Of course, marketers never talk about “old age.” Old age people don’t exist on Madison Avenue. This pretend game rests on the myth that showing younger people using products that are consumed at a much higher per capita rate by older people will make the products more attractive to older people who after all have a few hundred billion to spend each year.
So, when marketers talk about the “over-50 market” they generally mean the 50 to 65 market – people who have fewer health constraints and who are jogging along with only a modest rate of decline in physical and cognitive abilities. After 65, older markets start getting complicated. Coping with the vicissitudes of later life becomes a more important focus for growing numbers than lifestyle modality. Why do we struggle so mightily to ignore that reality?

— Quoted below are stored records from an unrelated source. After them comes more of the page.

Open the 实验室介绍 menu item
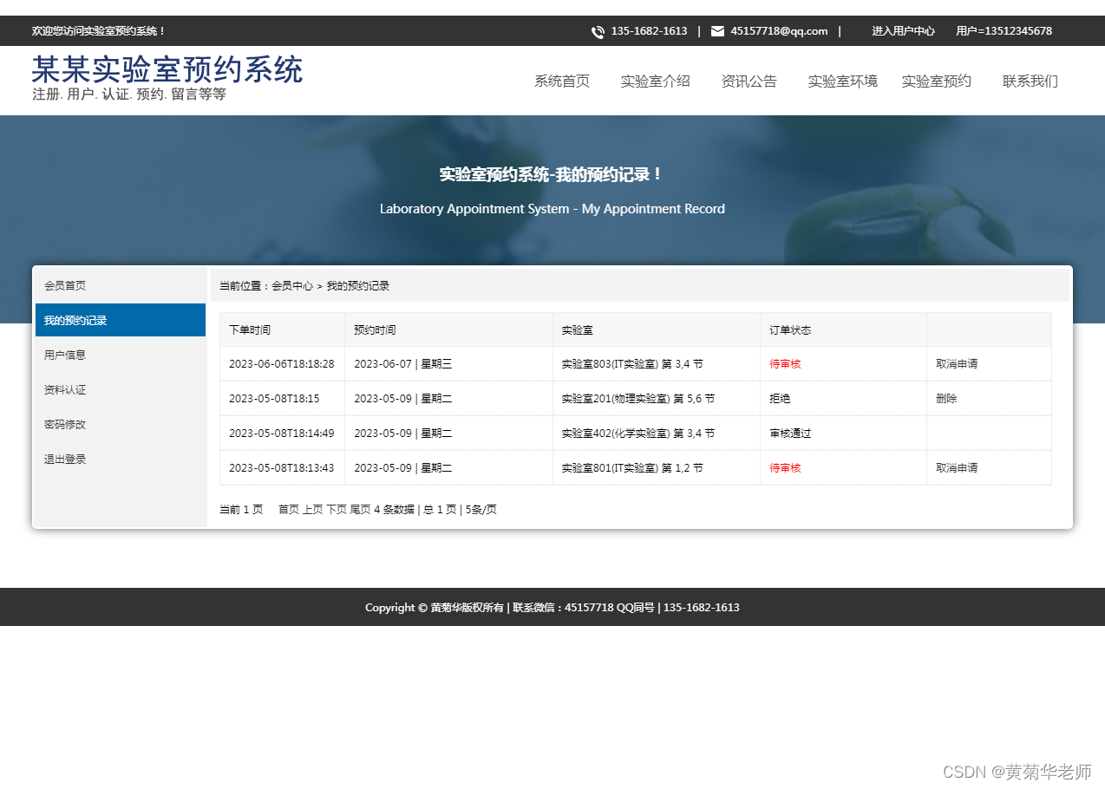 click(655, 81)
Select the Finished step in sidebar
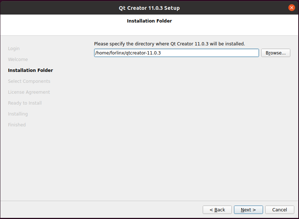The width and height of the screenshot is (299, 219). point(17,125)
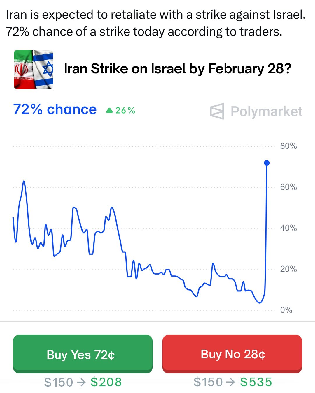Click the blue 72% chance heading
The image size is (315, 393).
tap(55, 109)
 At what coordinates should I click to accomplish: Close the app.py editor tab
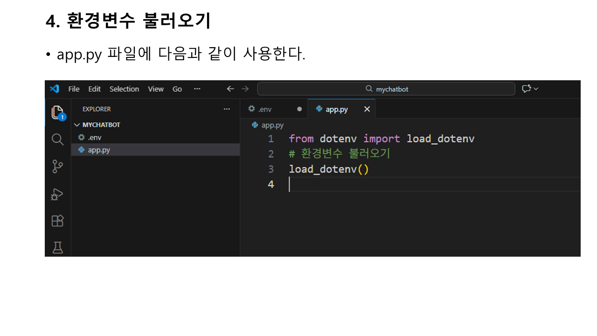367,109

Marketing writer Thom Forbes questions Milner’s verbal remedy for the “burden” of aging in a recent column, “Do We Need A New Spin On Getting Old.” He acknowledges the power of words in shaping our attitudes on aging, for good or ill, but goes on to say, “… there's nothing quite as convincing as creaky joints, winded lungs and easily fatigued muscles to convince us that we are, indeed, getting old.”
Like Forbes, my issue is not that positive projections of older people have little effect in producing bountiful marketing, but that they are overly done at the expense of representing old age in a more realistic light. This sets up a problem involving authenticity.
Various surveys have shown that most older people feel that marketers don’t represent them accurately in ads. We’re told that authenticity is more important in older markets, yet we represent older people in inauthentic ways. What is the solution for this dilemma? How can we create attractive messages that are authentic in how they represent old age? Are reality and attractiveness of commercial messaging incompatible?